___ STUDY TEXT
Thursday, January 13, 2011

A Scientific Theory

I never leave home without my glasses on my face - they're not "optional" for me like they are for some people - but sometimes I'll do without them if I'm just bumming around the apartment.  And I've noticed that when I'm walking around with a naked face, the "wind" of me moving around hurts my eyes and makes me blink.  It's like I can feel the individual air molecules bouncing off my exposed eyeballs.

But I don't notice non-spectacled people flinching and blinking as they walk around. They don't seem to feel anything amiss.

My hypothesis is that a lifetime of constant air molecule collisions has given them eye-calluses.


  1. I used to flinch and blink when I had neither glasses nor contacts on; since I got laser surgery and stopped wearing either, I stopped flinching and blinking (well at least unusual flinching and blinking). Clearly I developed eye-calluses.

  2. You've had laser eye surgery, Charles? I wanted to get that done...right up until I learned it's not just a laser, there's a scalpel involved too. ACK.

    So now I'm hoping some new technology will come along where they just, like, teleport the fuzziness out of my vision.

  3. The procedure I had done did not use a scalpel; there was another laser they used to cut the flap of cornea (IntraLASIK). They touched my eye with a suction device that held it in place, and with a tiny spatula thing they used to flip the corneal flap away before the main procedure and back afterwards.

    For me, it worked exactly as advertised; I have excellent vision without the nighttime problems like starbursts or halos that they warn you may occur. The IntraLASIK procedure is supposed to mostly prevent those.
______
___ RECORDS SHOWN
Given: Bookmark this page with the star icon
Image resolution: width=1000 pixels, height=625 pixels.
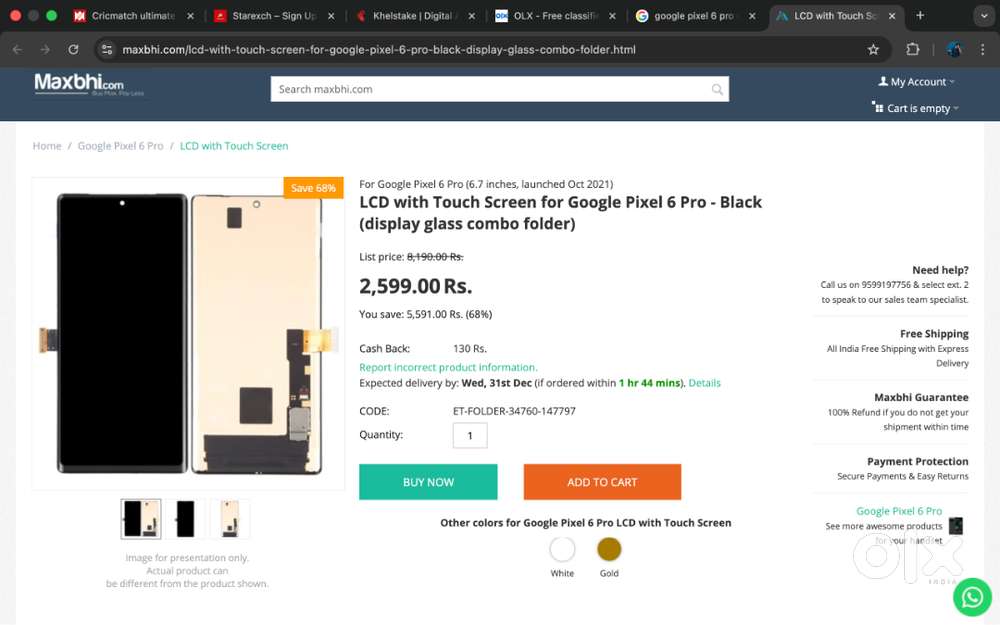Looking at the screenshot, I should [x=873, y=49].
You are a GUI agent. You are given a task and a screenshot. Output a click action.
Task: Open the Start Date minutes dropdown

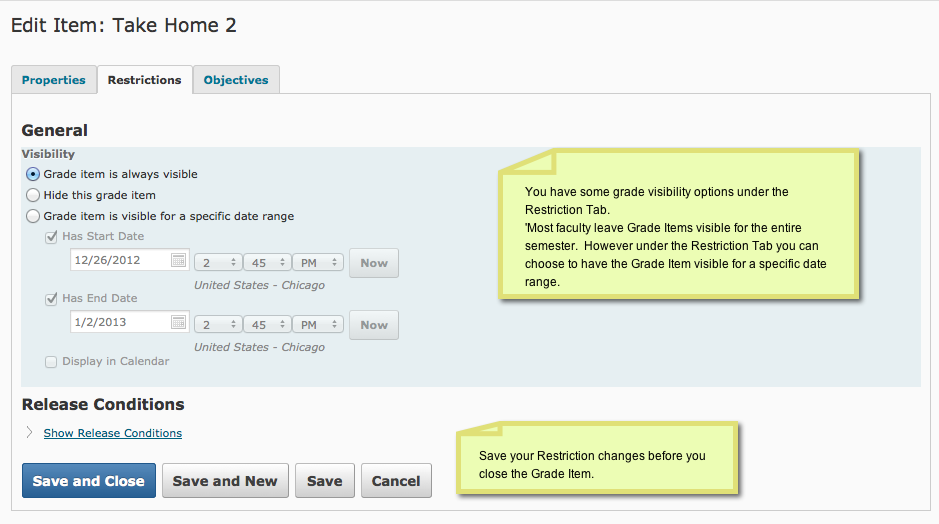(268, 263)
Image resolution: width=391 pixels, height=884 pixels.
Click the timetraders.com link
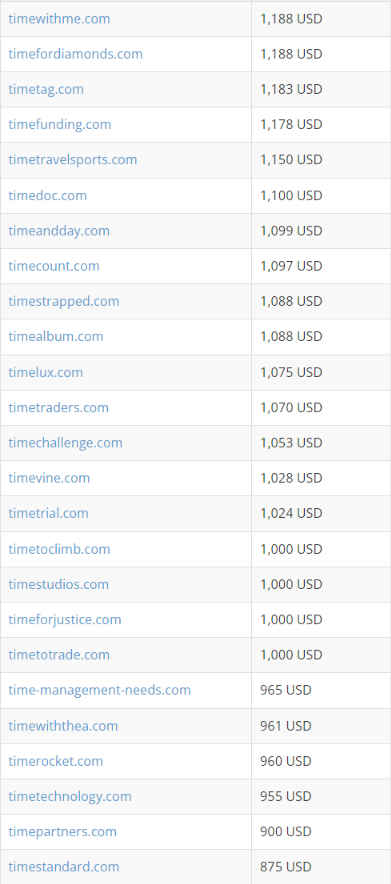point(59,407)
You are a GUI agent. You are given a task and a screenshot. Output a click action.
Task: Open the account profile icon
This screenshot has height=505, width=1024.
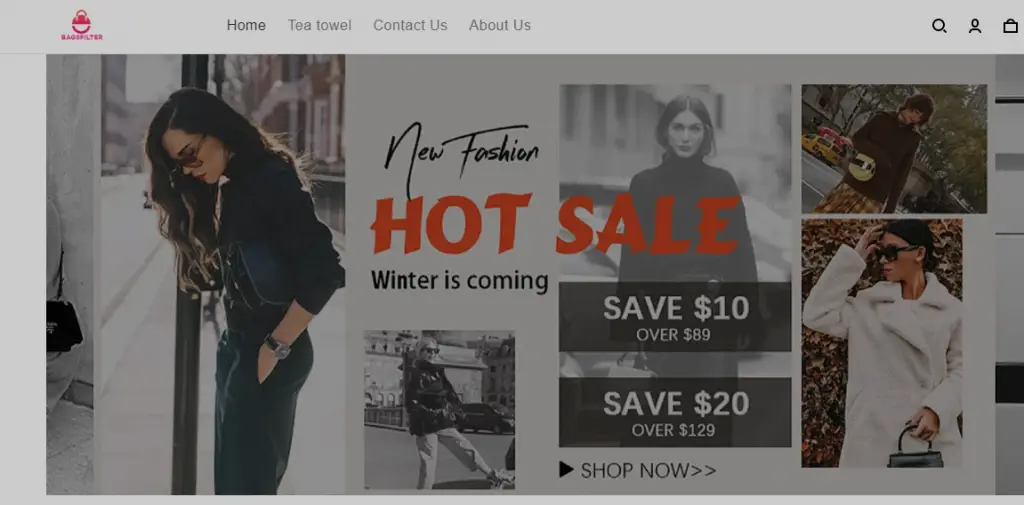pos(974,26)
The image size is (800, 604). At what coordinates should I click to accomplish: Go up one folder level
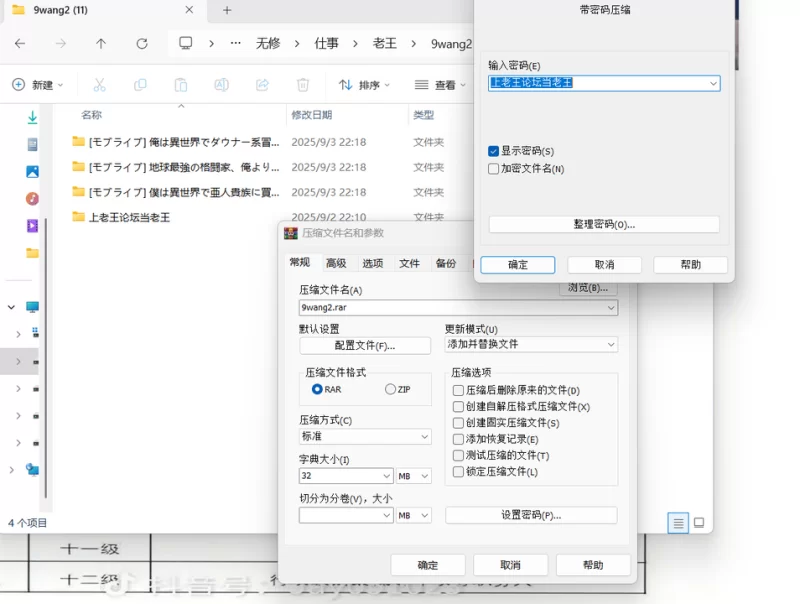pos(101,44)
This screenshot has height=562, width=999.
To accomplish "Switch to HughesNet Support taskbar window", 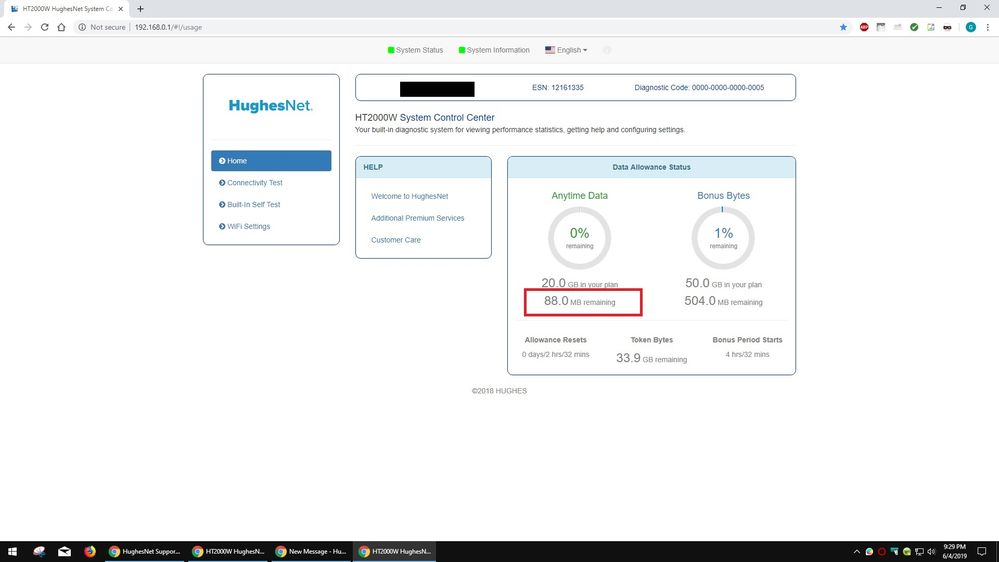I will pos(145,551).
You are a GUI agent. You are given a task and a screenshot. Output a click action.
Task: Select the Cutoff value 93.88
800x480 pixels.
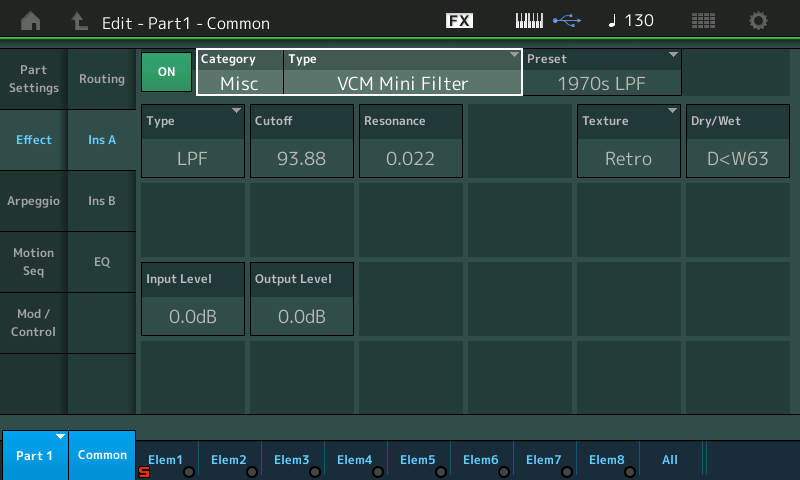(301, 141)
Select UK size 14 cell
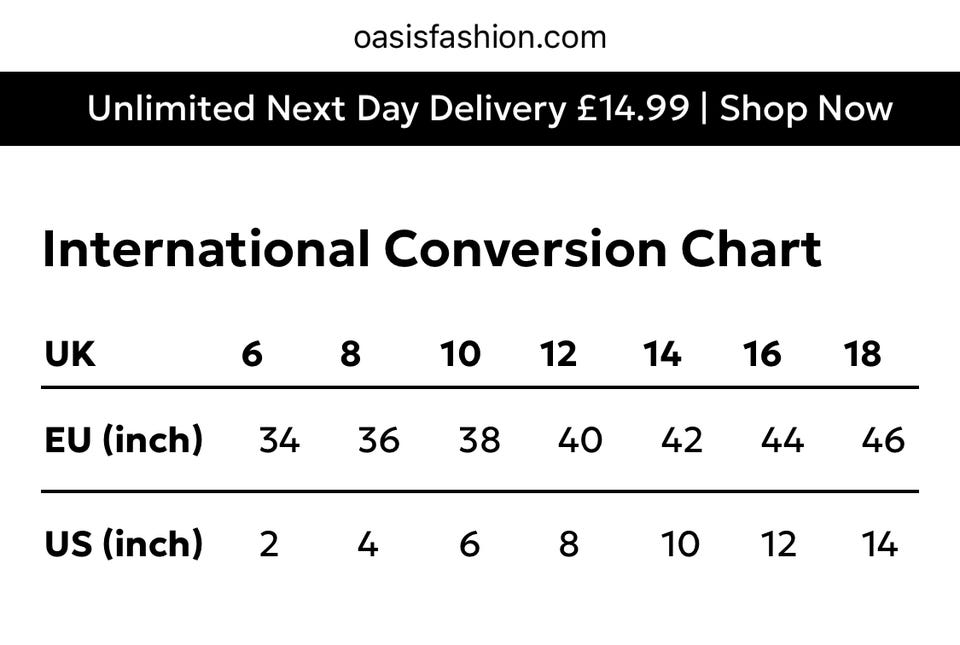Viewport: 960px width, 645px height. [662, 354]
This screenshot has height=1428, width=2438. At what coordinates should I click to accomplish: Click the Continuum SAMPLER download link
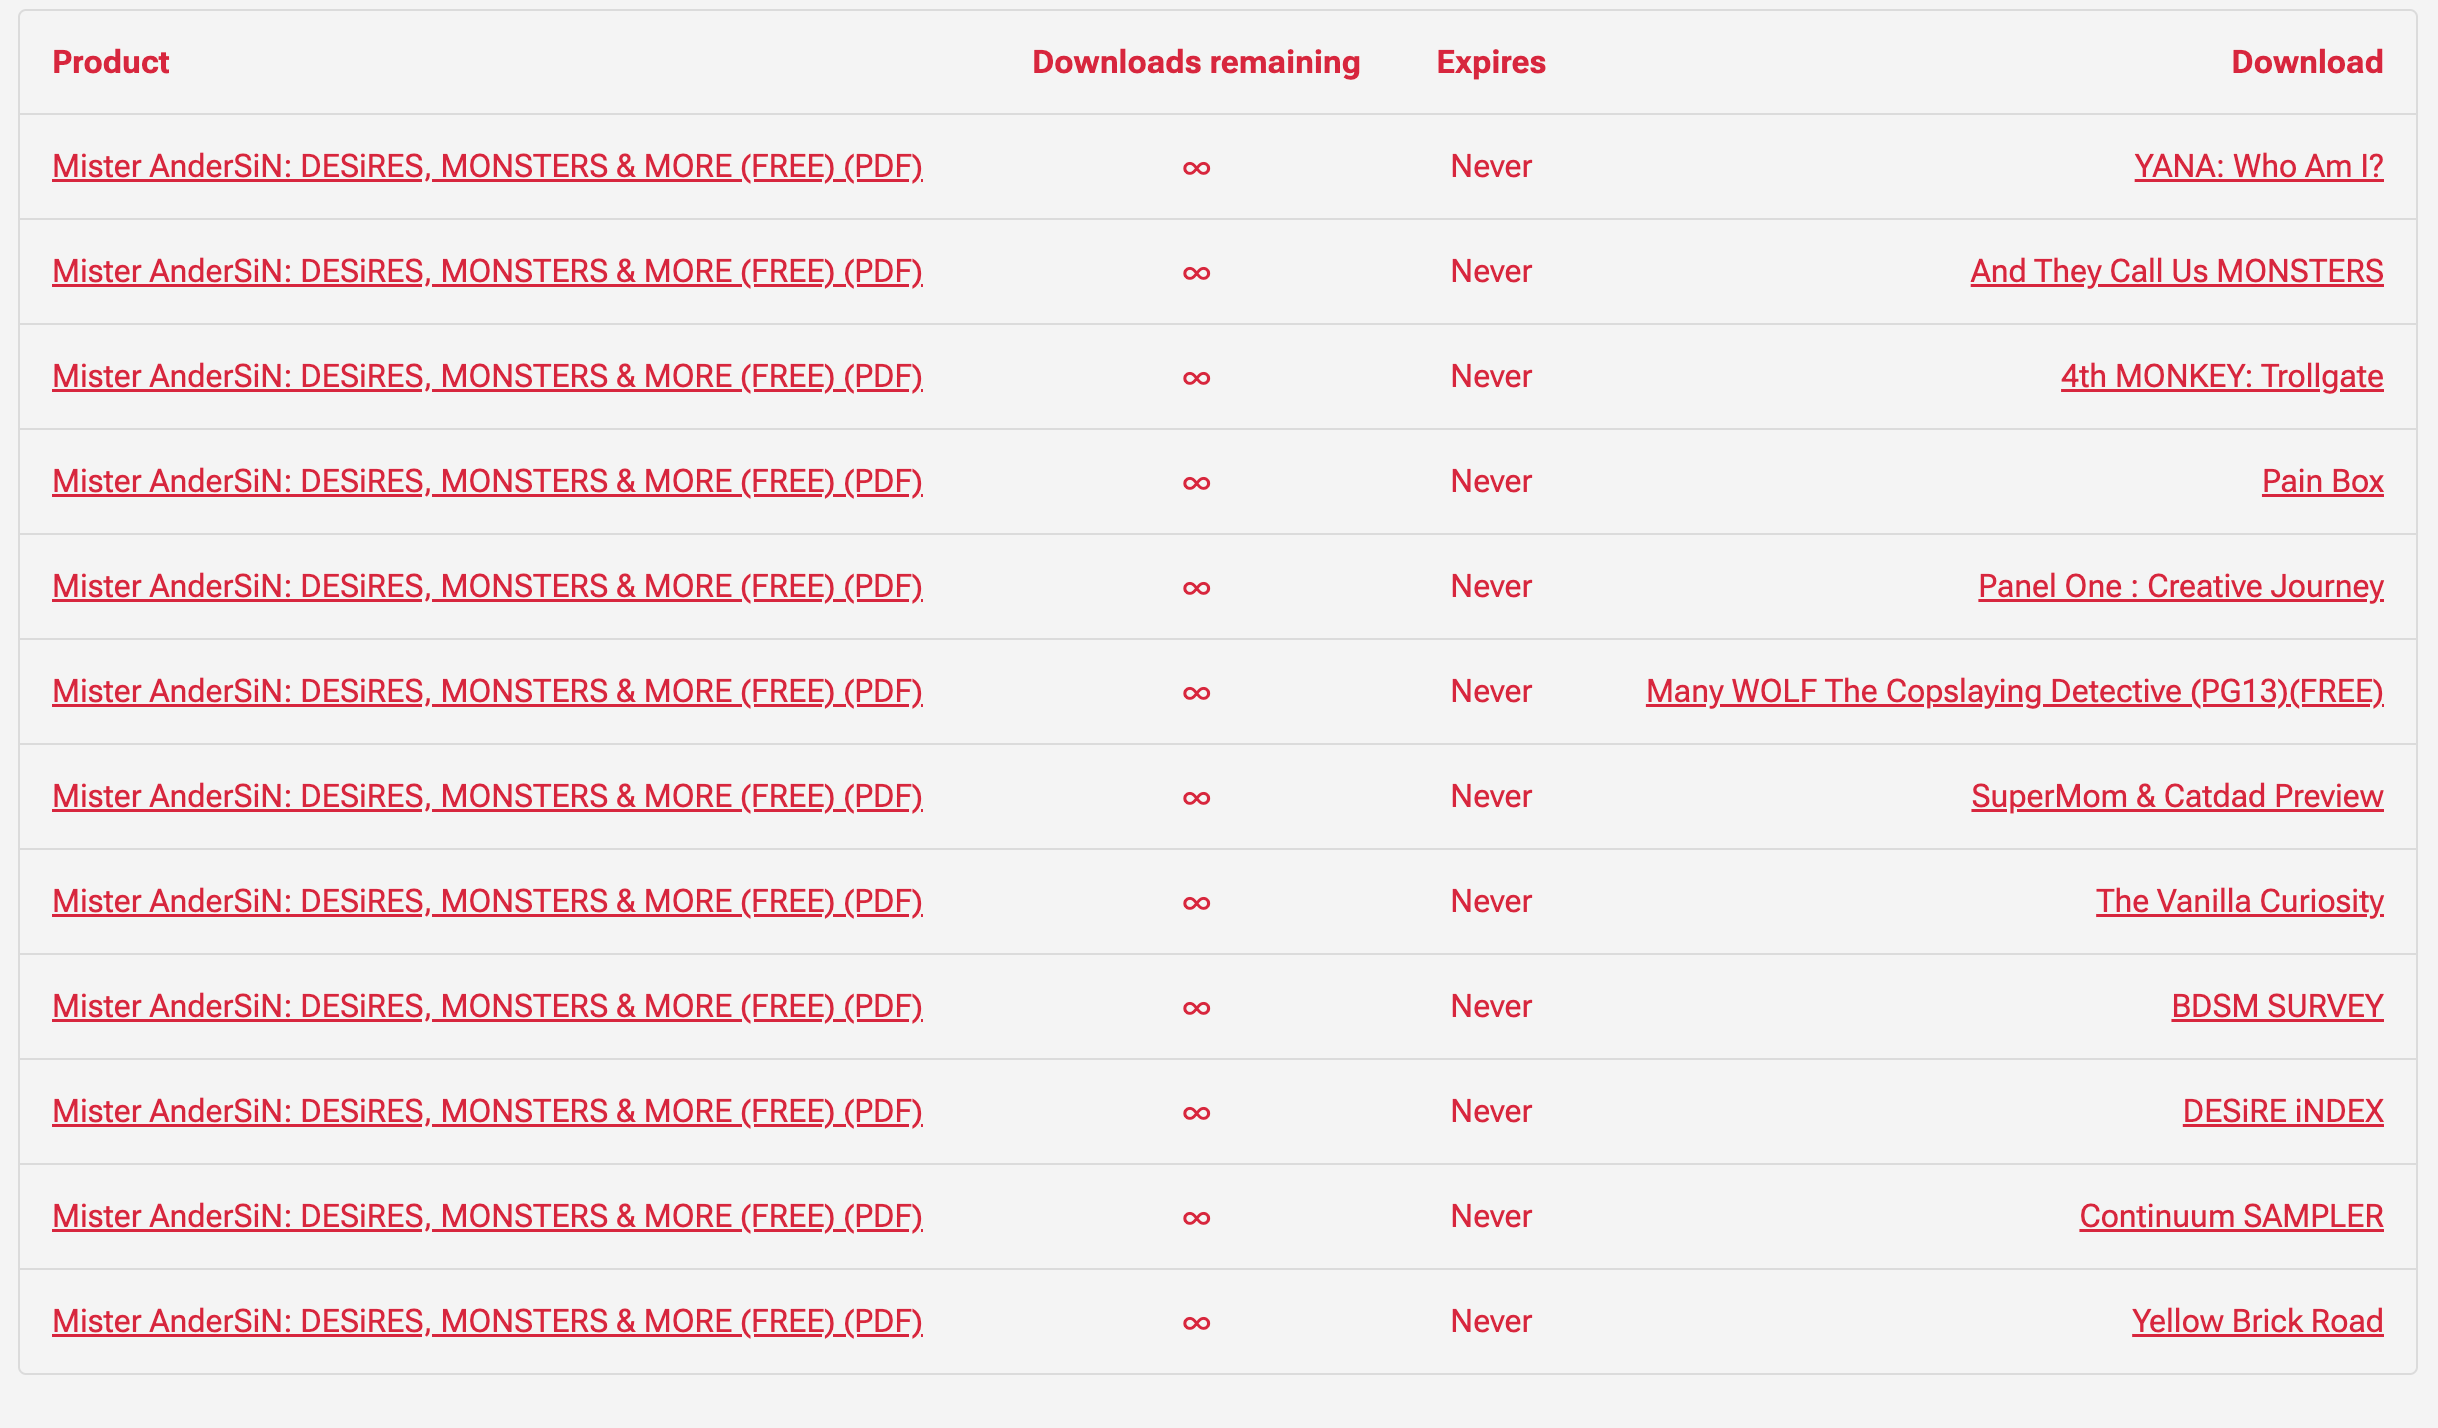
______
TASKS TO PERFORM:
1. From the blog post on eye-calluses, set down the passage that begins at the words "A Scientific Theory" and stops after the words "my exposed eyeballs.", copied character for character.
2. Render this sentence from the blog post on eye-calluses into Spanish: "My hypothesis is that a lifetime of constant air molecule collisions has given them eye-calluses."

EXERCISE RESULTS:
1.
A Scientific Theory

I never leave home without my glasses on my face - they're not "optional" for me like they are for some people - but sometimes I'll do without them if I'm just bumming around the apartment.  And I've noticed that when I'm walking around with a naked face, the "wind" of me moving around hurts my eyes and makes me blink.  It's like I can feel the individual air molecules bouncing off my exposed eyeballs.

2. Mi hipótesis es que toda una vida de colisiones constantes con moléculas de aire les ha dado callos en los ojos.